WHAT IS EXPECTED - Every line in the records below with the string "click" is to be copied out.

RECORDS FOR THE EXERCISE -
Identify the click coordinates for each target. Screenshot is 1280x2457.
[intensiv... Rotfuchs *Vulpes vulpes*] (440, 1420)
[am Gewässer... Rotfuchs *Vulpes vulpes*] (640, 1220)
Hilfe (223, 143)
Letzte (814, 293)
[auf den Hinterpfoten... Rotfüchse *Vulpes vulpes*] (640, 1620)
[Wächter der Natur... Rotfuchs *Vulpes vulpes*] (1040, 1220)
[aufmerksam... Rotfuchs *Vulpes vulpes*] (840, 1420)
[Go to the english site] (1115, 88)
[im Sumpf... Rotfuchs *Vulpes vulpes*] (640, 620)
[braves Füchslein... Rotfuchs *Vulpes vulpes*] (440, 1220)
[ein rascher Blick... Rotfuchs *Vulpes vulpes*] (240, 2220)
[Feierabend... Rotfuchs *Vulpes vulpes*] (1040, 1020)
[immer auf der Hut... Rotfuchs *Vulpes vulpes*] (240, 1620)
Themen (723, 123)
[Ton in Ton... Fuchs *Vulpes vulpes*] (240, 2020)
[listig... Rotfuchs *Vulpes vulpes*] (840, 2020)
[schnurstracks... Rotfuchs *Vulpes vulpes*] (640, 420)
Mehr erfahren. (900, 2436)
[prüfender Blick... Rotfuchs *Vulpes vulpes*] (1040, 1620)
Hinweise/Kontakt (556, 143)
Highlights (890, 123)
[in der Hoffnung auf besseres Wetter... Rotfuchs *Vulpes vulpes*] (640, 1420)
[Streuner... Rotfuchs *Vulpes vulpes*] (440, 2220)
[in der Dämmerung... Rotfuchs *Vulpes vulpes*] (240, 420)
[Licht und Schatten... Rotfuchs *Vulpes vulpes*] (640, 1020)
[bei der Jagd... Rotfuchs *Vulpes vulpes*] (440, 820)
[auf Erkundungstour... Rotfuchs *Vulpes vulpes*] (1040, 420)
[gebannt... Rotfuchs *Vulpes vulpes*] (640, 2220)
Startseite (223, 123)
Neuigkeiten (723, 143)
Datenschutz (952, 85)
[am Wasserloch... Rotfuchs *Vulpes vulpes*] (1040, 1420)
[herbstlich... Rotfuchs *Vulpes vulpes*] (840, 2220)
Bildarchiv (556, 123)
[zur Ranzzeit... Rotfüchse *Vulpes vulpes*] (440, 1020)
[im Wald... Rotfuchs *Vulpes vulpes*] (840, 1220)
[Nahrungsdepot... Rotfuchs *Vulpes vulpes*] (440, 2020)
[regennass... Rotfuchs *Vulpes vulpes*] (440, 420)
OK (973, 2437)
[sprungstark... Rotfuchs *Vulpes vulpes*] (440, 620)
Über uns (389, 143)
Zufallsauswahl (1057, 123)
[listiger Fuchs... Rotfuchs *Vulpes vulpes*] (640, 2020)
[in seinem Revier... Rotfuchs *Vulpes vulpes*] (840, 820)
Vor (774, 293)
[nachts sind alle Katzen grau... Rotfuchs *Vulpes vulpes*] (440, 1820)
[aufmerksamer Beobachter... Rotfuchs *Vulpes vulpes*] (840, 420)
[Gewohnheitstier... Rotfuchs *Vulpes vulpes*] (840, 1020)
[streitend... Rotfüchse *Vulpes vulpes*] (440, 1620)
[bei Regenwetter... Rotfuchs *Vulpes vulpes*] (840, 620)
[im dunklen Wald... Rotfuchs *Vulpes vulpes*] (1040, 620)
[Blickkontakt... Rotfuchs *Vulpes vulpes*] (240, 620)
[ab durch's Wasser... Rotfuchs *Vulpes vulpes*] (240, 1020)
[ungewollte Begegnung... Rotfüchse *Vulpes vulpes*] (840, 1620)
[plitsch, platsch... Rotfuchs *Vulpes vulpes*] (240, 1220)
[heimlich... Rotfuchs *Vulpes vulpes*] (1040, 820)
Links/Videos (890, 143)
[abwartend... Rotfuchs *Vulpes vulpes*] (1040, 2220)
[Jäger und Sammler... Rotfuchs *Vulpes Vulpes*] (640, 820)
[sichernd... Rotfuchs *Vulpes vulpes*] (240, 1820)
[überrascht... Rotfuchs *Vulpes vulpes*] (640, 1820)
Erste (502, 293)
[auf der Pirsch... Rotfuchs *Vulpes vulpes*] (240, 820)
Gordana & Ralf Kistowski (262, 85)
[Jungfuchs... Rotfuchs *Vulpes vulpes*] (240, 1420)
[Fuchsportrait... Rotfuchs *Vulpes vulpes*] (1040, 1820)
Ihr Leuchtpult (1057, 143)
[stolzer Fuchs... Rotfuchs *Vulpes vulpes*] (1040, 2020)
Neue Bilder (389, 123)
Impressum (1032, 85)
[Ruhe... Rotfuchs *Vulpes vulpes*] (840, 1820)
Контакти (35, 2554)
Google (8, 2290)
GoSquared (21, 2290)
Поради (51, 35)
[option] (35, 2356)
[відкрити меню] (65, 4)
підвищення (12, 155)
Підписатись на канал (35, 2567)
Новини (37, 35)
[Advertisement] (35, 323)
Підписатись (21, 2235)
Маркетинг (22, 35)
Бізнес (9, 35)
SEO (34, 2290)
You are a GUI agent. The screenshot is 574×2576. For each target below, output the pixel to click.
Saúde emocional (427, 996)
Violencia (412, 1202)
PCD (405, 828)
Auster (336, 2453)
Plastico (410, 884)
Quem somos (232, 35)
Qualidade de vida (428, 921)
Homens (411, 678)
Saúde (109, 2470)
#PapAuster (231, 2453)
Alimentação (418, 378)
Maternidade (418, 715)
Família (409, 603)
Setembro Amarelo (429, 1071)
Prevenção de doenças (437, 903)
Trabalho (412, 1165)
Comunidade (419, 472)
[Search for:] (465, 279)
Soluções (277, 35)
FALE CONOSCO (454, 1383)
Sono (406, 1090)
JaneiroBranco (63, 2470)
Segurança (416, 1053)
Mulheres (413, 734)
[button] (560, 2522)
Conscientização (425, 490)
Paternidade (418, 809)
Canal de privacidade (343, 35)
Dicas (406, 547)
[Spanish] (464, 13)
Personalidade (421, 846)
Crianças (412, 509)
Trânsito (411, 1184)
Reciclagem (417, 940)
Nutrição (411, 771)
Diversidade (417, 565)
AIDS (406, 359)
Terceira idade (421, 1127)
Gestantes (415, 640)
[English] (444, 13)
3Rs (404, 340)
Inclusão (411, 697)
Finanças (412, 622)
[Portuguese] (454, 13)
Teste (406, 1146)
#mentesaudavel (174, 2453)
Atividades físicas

SOLUTION TO THE EXERCISE -
Identify the click coordinates for each target. Screenshot is 1280x2457.
You are a GUI agent. The screenshot is 574×2576. For each target below, output the pixel to click.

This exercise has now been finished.